Clinical Case Discussion Forum
To share and enhance best practice management of CML, experts and interested clinicians can discuss difficult or interesting CML cases here. Physicians submit a brief history of the patient and the case for discussion using this forum.
pleural effusions persisting on BOS after DAS
Topic
pleural effusions persisting on BOS after DAS
was created by
Professor Michael Mauro
Professor Michael Mauro
USA
08:08 16 August 2017
I have had a number of patients with DAS pleural effusions (+/- pericardial effusion as well ) who were then moved to BOS with a goal to retain treatment intensity/coverage but minimize risk of persistent pleural effusions. I now have seen a number of patients in whom the pleural effusion persists on BOS and I postulate it may persist long after DAS exposure irrespective of TKI used after DAS. I wanted to to see if others had similar experiences?

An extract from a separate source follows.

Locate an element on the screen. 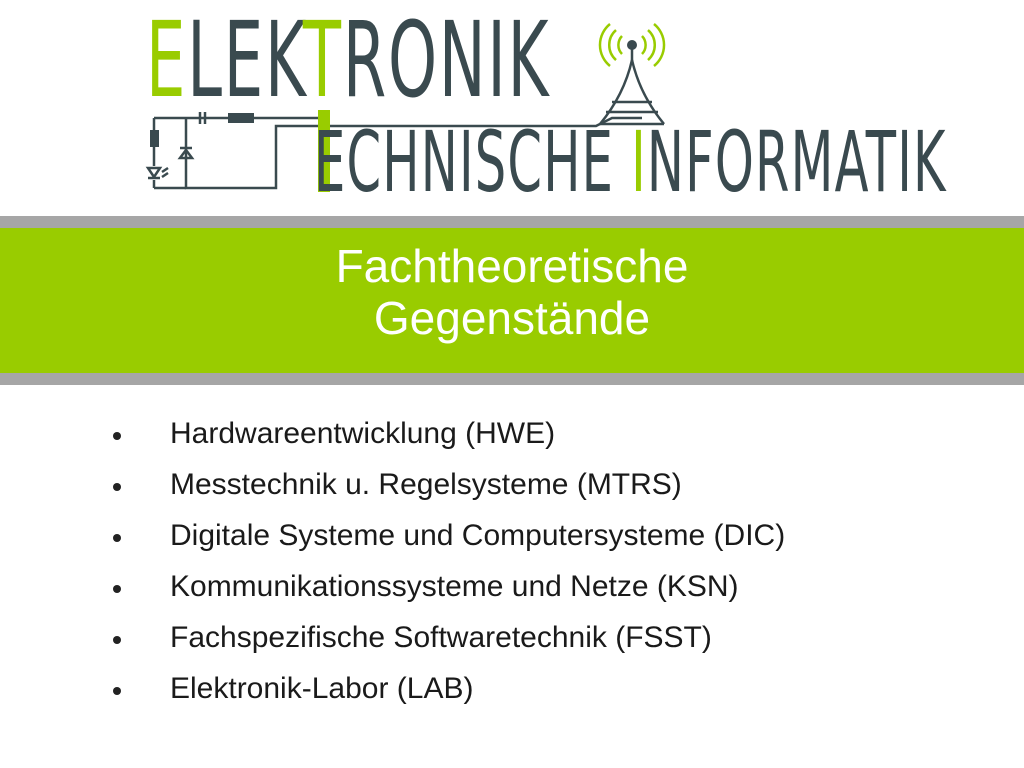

I do share this observation, and it extends not only to bosutinib but also to other TKI. The risk of pleural effusion with other TKI is minimal but I see it more among those who already had pleural effusion on dasatinib. I agree that some of this may be that whatever the mechanism of action is, persists for some time after withdrawal, akin to what we see with arterio-thrombotic events where we have modeled that the risk persists for approximately 6 months after discontinuation of ponatinib.
Best,
JC
I have had a couple as well. It is less likely to occur if the dasatinib-based effusion is completely resolved before starting the bosutinib, although not always. One of the things to consider is whether the original effusion is gone. I have been referred a number of patients who have effusions on other TKIs, but when you examine carefully, the original DAS-based had never completely disappeared. As Jorge pointed out, pleural and/or pericardial effusions are not limited to the src based TKIs such as DAS or BOS. If you read the product monograph for IM, you will find it there as one of the side effects of the early studies in previously TKI-naïve patients and I have definitely seen it with NIL even in patients who have not seen DAS or BOS.